Con la sentenza 30 giugno 2011, n. 14460 la Cassazione ha ribadito un principio fondamentale in tema di interpretazione del contratto, chiarendo che il principale strumento è rappresentato dal senso letterale delle parole e delle espressioni utilizzate nel contratto stesso, il cui rilievo deve essere verificato alla luce dell’intero contesto.
In questo modo le singole clausole devono essere considerate in correlazione tra loro, dovendosi procedere al loro coordinamento ai sensi dell’articolo 1363 del cod. civ. e dovendosi intendere per senso letterale delle parole tutta la formulazione letterale della dichiarazione negoziale, in ogni sua parte ed in ogni parola che la compone.
Il giudice di merito - a cui è riservata l’opera interpretativa - dovrà collegare e raffrontare tra loro frasi e parole al fine di chiarirne il significato. Inoltre, i Giudici del Palazzaccio evidenziano che nell’impiego della tecnica ermeneutica basata sul contesto letterale dell’atto, occorre considerare che l’esatto significato lessicale delle espressioni adoperate può non corrispondere all’intenzione comune delle parti allorché i singoli vocaboli utilizzati possiedano un preciso significato tecnico - scientifico, che rimandi ad una branca dello scibile umano non necessariamente a conoscenza dei dichiaranti in tutte le sue implicazioni.

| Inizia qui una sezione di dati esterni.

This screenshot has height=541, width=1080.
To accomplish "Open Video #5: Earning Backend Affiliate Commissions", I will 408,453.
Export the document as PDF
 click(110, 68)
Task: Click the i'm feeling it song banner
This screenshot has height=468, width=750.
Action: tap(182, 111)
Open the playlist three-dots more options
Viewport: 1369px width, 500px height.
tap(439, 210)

Ne consegue che, a fronte di una precisa e comune volontà delle parti di riferirsi ad una certa valenza semantica propria di determinate nozioni specialistiche, l’interpretazione letterale deve essere contestualizzata in maniera da scontare una ragionevole approssimazione alla materia richiamata. Solo in questo modo è possibile garantire la portata soggettiva del canone d’interpretazione letterale, essendo in caso contrario impossibile storicizzare l’espressione analizzata, dovendola riferire a dati oggettivi e astratti dipendenti da fattori estranei alla comune intenzione delle parti.
Tutto ciò non è stato compiuto nel caso specifico, dove i giudici di merito hanno interpretato un articolo del regolamento contrattuale - articolo 6 - in maniera difforme dai principi appena sopra richiamati e non hanno motivato in modo sufficiente in ordine alla concreta destinazione dell’immobile ad un uso contrario alla regola condominiale, anch’essa insufficientemente indagata.

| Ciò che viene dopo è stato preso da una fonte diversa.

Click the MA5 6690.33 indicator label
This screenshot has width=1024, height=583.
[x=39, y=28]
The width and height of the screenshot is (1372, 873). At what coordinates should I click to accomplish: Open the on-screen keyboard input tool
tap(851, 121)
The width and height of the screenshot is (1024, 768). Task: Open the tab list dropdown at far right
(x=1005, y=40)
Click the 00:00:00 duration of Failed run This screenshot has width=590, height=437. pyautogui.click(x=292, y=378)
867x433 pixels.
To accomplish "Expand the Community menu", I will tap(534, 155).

Nella fattispecie affrontata la Corte di Appello di Napoli ha confermato la sentenza del tribunale di Santa Maria Capua Vetere che aveva dichiarato illegittima la destinazione dell’appartamento di proprietà di un medico dermatologo a suo studio professionale. Al riguardo, la Cassazione critica l’operato dei giudici di merito, ritenendo errata l’opera interpretativa condotta. In particolare, la sentenza impugnata non ha tenuto conto dell’intero contenuto della clausola di cui all’art. 6 del regolamento di condominio, di più ampio tenore, cosi come riportato dal ricorrente; ha decontestualizzato il richiamo contenuto nel regolamento a nozioni di carattere medico, ricavando le proprie conclusioni unicamente dalla circostanza astratta che anche le malattie contagiose possono rientrare nell’ambito di competenza della dermatologia; non ha accertato quale fosse l’effettiva destinazione dell’immobile, traendo quest’ultima non da un elemento di fatto concreto, ma solo dalla specializzazione medica di cui è in possesso il proprietario, dato sicuramente insufficiente in assenza di una complessiva interpretazione della clausola.
Per questi motivi la Cassazione ha cassato la sentenza impugnata con rinvio ad altra sezione della Corte di Appello di Napoli che dovrà decidere la causa attenendosi ai principi enunciati a con la sentenza 14460/2011.